> [HOW TO COMPLETE THIS TASK]: Every line of the material must be copied exactly, from the first to the last.

> [EXERCISE INPUT]:
+ + + + + + +
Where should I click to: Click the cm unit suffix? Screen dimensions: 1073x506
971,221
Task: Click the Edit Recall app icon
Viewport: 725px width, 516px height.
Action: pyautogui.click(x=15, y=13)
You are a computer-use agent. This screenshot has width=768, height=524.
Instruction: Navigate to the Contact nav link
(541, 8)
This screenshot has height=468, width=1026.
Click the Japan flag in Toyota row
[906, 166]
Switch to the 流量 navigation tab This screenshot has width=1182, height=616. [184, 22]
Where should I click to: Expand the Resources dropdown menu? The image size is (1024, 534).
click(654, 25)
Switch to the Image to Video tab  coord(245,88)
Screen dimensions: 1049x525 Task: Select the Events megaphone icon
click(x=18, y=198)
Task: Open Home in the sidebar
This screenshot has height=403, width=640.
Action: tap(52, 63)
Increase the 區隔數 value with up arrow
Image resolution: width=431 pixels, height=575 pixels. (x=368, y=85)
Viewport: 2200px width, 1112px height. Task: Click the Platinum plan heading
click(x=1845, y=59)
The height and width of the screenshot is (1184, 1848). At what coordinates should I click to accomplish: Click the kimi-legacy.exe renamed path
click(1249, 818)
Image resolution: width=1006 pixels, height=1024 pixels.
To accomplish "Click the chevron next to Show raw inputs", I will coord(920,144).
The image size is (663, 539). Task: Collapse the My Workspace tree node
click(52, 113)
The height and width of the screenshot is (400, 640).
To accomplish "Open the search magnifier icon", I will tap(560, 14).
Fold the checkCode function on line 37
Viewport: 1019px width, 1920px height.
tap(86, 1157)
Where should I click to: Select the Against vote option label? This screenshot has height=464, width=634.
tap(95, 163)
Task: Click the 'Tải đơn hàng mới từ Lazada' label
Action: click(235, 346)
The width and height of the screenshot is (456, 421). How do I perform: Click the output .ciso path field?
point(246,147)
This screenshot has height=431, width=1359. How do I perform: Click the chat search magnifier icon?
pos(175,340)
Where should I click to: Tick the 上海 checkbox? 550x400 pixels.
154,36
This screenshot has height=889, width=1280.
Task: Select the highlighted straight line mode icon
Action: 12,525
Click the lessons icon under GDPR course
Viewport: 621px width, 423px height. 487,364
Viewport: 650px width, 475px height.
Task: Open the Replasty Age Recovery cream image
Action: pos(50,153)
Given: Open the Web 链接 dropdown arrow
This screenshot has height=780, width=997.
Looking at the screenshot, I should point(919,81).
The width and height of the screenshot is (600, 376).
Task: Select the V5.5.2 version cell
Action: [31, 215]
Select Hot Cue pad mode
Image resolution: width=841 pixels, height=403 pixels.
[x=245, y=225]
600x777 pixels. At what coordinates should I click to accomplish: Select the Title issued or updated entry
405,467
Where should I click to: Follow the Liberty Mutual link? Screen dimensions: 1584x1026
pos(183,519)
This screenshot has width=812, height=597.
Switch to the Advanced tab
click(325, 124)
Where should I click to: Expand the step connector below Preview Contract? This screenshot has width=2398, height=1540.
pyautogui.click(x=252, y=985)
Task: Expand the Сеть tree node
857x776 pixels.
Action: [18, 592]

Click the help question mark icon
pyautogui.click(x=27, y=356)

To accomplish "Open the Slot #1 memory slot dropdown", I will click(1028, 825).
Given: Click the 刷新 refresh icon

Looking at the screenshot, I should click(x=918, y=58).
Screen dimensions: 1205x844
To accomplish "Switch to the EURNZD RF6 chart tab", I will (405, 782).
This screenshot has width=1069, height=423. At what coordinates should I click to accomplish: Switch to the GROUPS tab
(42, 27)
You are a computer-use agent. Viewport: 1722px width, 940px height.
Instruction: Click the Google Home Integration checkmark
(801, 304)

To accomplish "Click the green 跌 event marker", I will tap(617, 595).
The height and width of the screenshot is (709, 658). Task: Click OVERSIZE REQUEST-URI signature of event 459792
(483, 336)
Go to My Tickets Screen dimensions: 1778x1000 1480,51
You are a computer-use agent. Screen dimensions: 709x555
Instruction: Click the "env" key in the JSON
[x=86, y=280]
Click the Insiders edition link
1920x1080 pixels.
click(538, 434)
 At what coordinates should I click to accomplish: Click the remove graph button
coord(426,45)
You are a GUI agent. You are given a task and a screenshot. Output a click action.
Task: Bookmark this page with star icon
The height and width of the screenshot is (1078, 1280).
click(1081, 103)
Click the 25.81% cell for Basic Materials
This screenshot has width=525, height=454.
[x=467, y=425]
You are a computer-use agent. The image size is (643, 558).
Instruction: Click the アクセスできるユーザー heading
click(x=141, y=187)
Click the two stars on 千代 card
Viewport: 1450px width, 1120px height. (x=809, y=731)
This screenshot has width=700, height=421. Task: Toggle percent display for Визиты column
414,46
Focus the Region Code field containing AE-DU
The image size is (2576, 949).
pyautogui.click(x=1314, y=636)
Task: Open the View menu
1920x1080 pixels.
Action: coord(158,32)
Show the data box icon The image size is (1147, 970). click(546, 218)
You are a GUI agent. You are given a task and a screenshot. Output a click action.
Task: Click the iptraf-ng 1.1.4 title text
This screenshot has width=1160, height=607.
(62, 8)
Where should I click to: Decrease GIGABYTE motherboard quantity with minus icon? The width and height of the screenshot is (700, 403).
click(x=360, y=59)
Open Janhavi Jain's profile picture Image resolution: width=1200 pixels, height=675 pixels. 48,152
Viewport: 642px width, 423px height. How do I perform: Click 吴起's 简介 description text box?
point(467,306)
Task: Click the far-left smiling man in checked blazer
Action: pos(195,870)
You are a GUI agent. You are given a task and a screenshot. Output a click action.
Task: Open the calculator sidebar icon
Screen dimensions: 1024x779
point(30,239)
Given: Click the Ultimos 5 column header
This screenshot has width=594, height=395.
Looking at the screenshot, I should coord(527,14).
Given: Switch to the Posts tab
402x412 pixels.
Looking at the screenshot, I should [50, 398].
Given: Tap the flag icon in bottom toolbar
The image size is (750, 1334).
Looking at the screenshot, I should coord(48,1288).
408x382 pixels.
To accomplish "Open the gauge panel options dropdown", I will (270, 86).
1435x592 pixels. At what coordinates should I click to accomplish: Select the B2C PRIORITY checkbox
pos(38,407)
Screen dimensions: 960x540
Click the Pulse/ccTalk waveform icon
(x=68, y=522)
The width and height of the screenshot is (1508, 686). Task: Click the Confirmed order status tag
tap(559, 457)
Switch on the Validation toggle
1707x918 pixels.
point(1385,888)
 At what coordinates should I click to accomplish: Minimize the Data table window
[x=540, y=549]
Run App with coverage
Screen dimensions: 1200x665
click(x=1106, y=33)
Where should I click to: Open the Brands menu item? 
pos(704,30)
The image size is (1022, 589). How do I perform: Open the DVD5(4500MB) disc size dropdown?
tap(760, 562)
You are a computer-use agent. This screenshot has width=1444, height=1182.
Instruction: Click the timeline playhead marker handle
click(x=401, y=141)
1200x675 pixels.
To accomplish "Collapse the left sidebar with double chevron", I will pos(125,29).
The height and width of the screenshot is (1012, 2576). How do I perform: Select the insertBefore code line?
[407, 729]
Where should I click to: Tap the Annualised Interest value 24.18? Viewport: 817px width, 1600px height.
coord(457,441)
+ + + + + + +
> [EXPECTED OUTPUT]:
Where should I click to: Click the cm unit suffix? Screen dimensions: 1073x506
971,221
Task: Click the Edit Recall app icon
Viewport: 725px width, 516px height.
Action: pyautogui.click(x=15, y=13)
You are a computer-use agent. This screenshot has width=768, height=524.
Instruction: Navigate to the Contact nav link
(541, 8)
This screenshot has height=468, width=1026.
Click the Japan flag in Toyota row
[906, 166]
Switch to the 流量 navigation tab This screenshot has width=1182, height=616. [184, 22]
Where should I click to: Expand the Resources dropdown menu? The image size is (1024, 534).
click(654, 25)
Switch to the Image to Video tab  coord(245,88)
Screen dimensions: 1049x525 Task: Select the Events megaphone icon
click(x=18, y=198)
Task: Open Home in the sidebar
This screenshot has height=403, width=640.
Action: tap(52, 63)
Increase the 區隔數 value with up arrow
Image resolution: width=431 pixels, height=575 pixels. (x=368, y=85)
Viewport: 2200px width, 1112px height. Task: Click the Platinum plan heading
click(x=1845, y=59)
The height and width of the screenshot is (1184, 1848). At what coordinates should I click to accomplish: Click the kimi-legacy.exe renamed path
click(1249, 818)
Image resolution: width=1006 pixels, height=1024 pixels.
To accomplish "Click the chevron next to Show raw inputs", I will coord(920,144).
The image size is (663, 539). Task: Collapse the My Workspace tree node
click(52, 113)
The height and width of the screenshot is (400, 640).
To accomplish "Open the search magnifier icon", I will tap(560, 14).
Fold the checkCode function on line 37
Viewport: 1019px width, 1920px height.
tap(86, 1157)
Where should I click to: Select the Against vote option label? This screenshot has height=464, width=634.
tap(95, 163)
Task: Click the 'Tải đơn hàng mới từ Lazada' label
Action: click(235, 346)
The width and height of the screenshot is (456, 421). How do I perform: Click the output .ciso path field?
point(246,147)
This screenshot has height=431, width=1359. How do I perform: Click the chat search magnifier icon?
pos(175,340)
Where should I click to: Tick the 上海 checkbox? 550x400 pixels.
154,36
This screenshot has height=889, width=1280.
Task: Select the highlighted straight line mode icon
Action: 12,525
Click the lessons icon under GDPR course
Viewport: 621px width, 423px height. 487,364
Viewport: 650px width, 475px height.
Task: Open the Replasty Age Recovery cream image
Action: pos(50,153)
Given: Open the Web 链接 dropdown arrow
This screenshot has height=780, width=997.
Looking at the screenshot, I should point(919,81).
The width and height of the screenshot is (600, 376).
Task: Select the V5.5.2 version cell
Action: [31, 215]
Select Hot Cue pad mode
Image resolution: width=841 pixels, height=403 pixels.
[x=245, y=225]
600x777 pixels. At what coordinates should I click to accomplish: Select the Title issued or updated entry
405,467
Where should I click to: Follow the Liberty Mutual link? Screen dimensions: 1584x1026
pos(183,519)
This screenshot has width=812, height=597.
Switch to the Advanced tab
click(325, 124)
Where should I click to: Expand the step connector below Preview Contract? This screenshot has width=2398, height=1540.
pyautogui.click(x=252, y=985)
Task: Expand the Сеть tree node
857x776 pixels.
Action: [18, 592]

Click the help question mark icon
pyautogui.click(x=27, y=356)

To accomplish "Open the Slot #1 memory slot dropdown", I will click(1028, 825).
Given: Click the 刷新 refresh icon

Looking at the screenshot, I should click(x=918, y=58).
Screen dimensions: 1205x844
To accomplish "Switch to the EURNZD RF6 chart tab", I will (405, 782).
This screenshot has width=1069, height=423. At what coordinates should I click to accomplish: Switch to the GROUPS tab
(42, 27)
You are a computer-use agent. Viewport: 1722px width, 940px height.
Instruction: Click the Google Home Integration checkmark
(801, 304)

To accomplish "Click the green 跌 event marker", I will tap(617, 595).
The height and width of the screenshot is (709, 658). Task: Click OVERSIZE REQUEST-URI signature of event 459792
(483, 336)
Go to My Tickets Screen dimensions: 1778x1000 1480,51
You are a computer-use agent. Screen dimensions: 709x555
Instruction: Click the "env" key in the JSON
[x=86, y=280]
Click the Insiders edition link
1920x1080 pixels.
click(538, 434)
 At what coordinates should I click to accomplish: Click the remove graph button
coord(426,45)
You are a GUI agent. You are given a task and a screenshot. Output a click action.
Task: Bookmark this page with star icon
The height and width of the screenshot is (1078, 1280).
click(1081, 103)
Click the 25.81% cell for Basic Materials
This screenshot has width=525, height=454.
[x=467, y=425]
You are a computer-use agent. The image size is (643, 558).
Instruction: Click the アクセスできるユーザー heading
click(x=141, y=187)
Click the two stars on 千代 card
Viewport: 1450px width, 1120px height. (x=809, y=731)
This screenshot has width=700, height=421. Task: Toggle percent display for Визиты column
414,46
Focus the Region Code field containing AE-DU
The image size is (2576, 949).
pyautogui.click(x=1314, y=636)
Task: Open the View menu
1920x1080 pixels.
Action: coord(158,32)
Show the data box icon The image size is (1147, 970). click(546, 218)
You are a GUI agent. You are given a task and a screenshot. Output a click action.
Task: Click the iptraf-ng 1.1.4 title text
This screenshot has width=1160, height=607.
(62, 8)
Where should I click to: Decrease GIGABYTE motherboard quantity with minus icon? The width and height of the screenshot is (700, 403).
click(x=360, y=59)
Open Janhavi Jain's profile picture Image resolution: width=1200 pixels, height=675 pixels. 48,152
Viewport: 642px width, 423px height. How do I perform: Click 吴起's 简介 description text box?
point(467,306)
Task: Click the far-left smiling man in checked blazer
Action: pos(195,870)
You are a GUI agent. You are given a task and a screenshot. Output a click action.
Task: Open the calculator sidebar icon
Screen dimensions: 1024x779
point(30,239)
Given: Click the Ultimos 5 column header
This screenshot has width=594, height=395.
Looking at the screenshot, I should coord(527,14).
Given: Switch to the Posts tab
402x412 pixels.
Looking at the screenshot, I should [50, 398].
Given: Tap the flag icon in bottom toolbar
The image size is (750, 1334).
Looking at the screenshot, I should coord(48,1288).
408x382 pixels.
To accomplish "Open the gauge panel options dropdown", I will (270, 86).
1435x592 pixels. At what coordinates should I click to accomplish: Select the B2C PRIORITY checkbox
pos(38,407)
Screen dimensions: 960x540
Click the Pulse/ccTalk waveform icon
(x=68, y=522)
The width and height of the screenshot is (1508, 686). Task: Click the Confirmed order status tag
tap(559, 457)
Switch on the Validation toggle
1707x918 pixels.
point(1385,888)
 At what coordinates should I click to accomplish: Minimize the Data table window
[x=540, y=549]
Run App with coverage
Screen dimensions: 1200x665
click(x=1106, y=33)
Where should I click to: Open the Brands menu item? 
pos(704,30)
The image size is (1022, 589). How do I perform: Open the DVD5(4500MB) disc size dropdown?
tap(760, 562)
You are a computer-use agent. This screenshot has width=1444, height=1182.
Instruction: Click the timeline playhead marker handle
click(x=401, y=141)
1200x675 pixels.
To accomplish "Collapse the left sidebar with double chevron", I will pos(125,29).
The height and width of the screenshot is (1012, 2576). How do I perform: Select the insertBefore code line?
[407, 729]
Where should I click to: Tap the Annualised Interest value 24.18? Viewport: 817px width, 1600px height.
coord(457,441)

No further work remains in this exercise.